» **Directions**: Please gather every line of the data below that contains the string "width", treating uppercase and lowercase letters as different.

## start Task material

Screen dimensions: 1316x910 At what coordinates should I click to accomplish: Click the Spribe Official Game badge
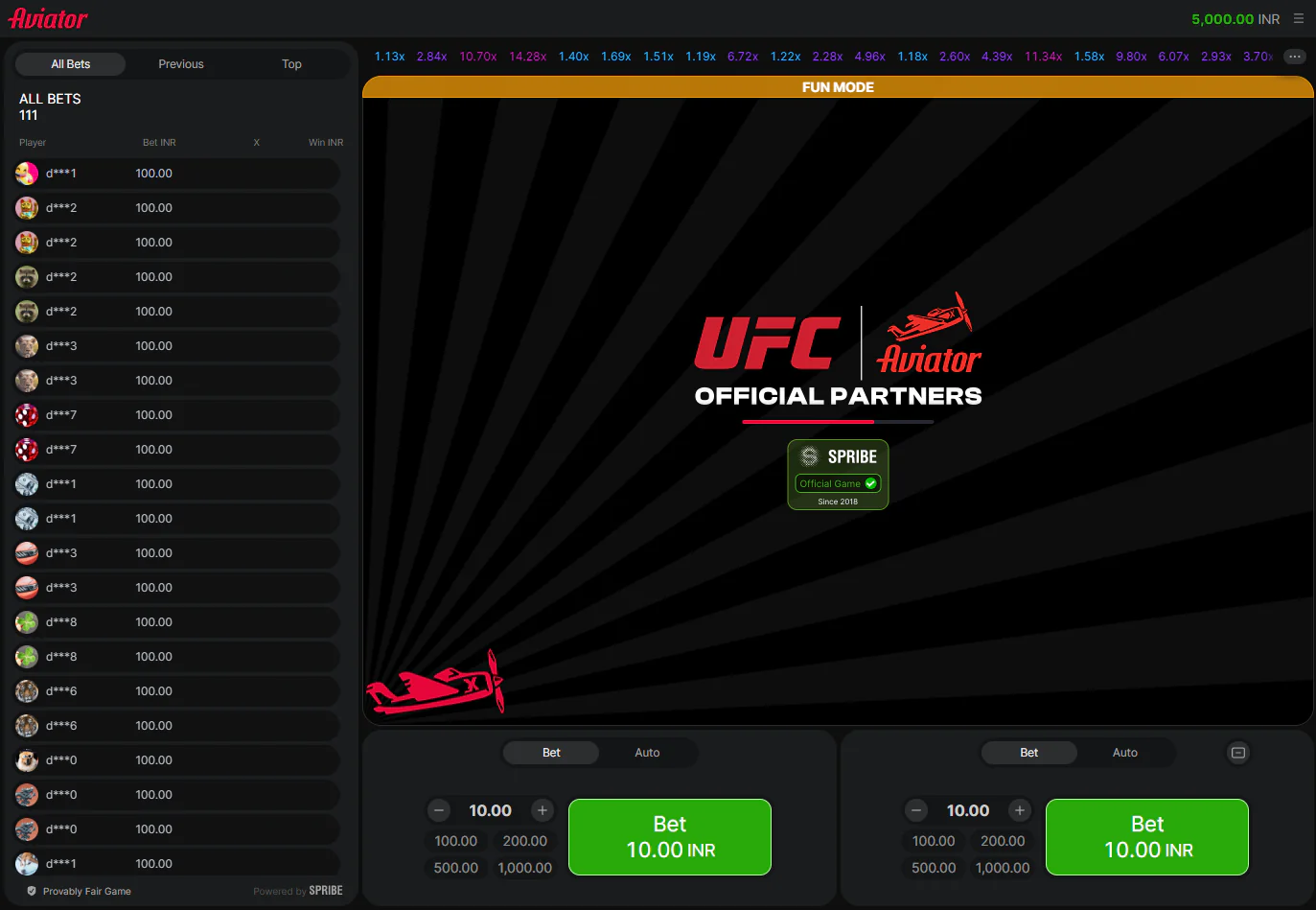838,475
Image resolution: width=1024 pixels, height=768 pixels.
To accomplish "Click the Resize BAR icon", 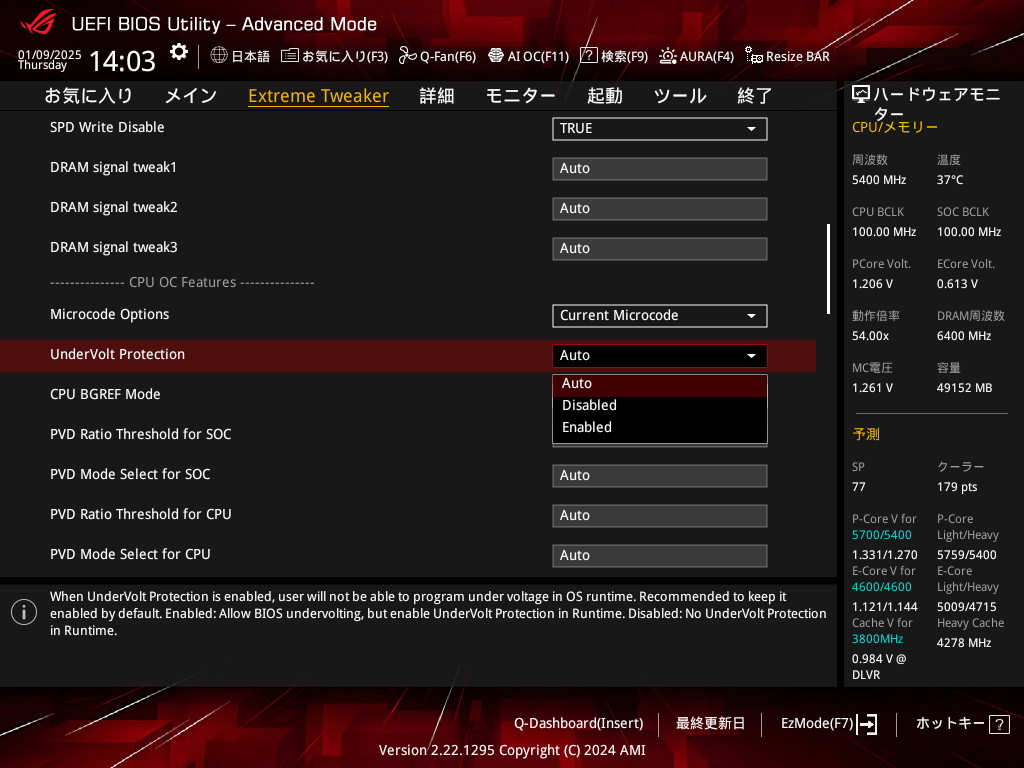I will tap(754, 56).
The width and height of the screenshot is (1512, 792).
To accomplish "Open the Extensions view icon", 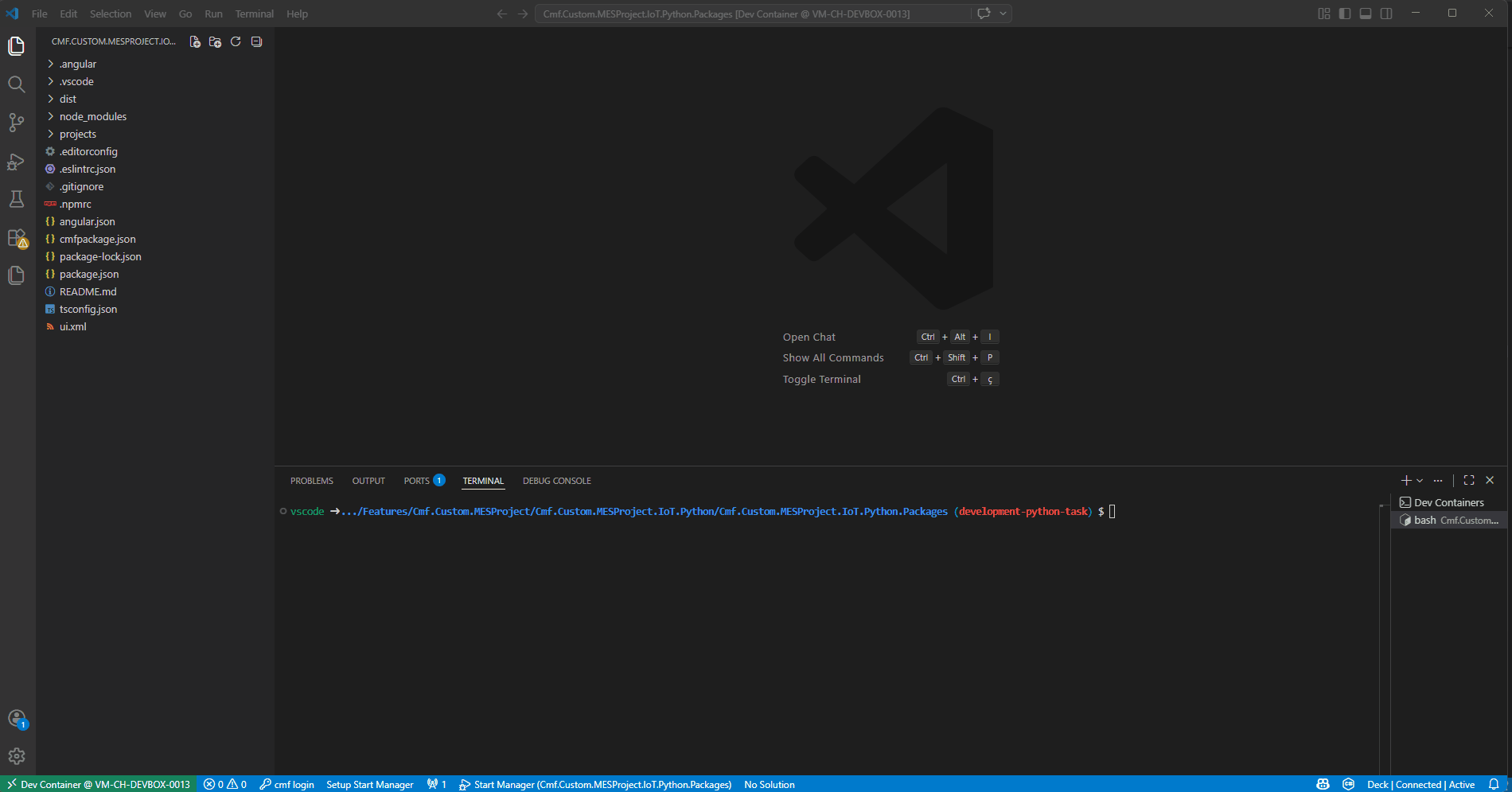I will (17, 237).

## end Task material

» **Response to the task**:
Image resolution: width=1024 pixels, height=768 pixels.
The width and height of the screenshot is (1512, 792).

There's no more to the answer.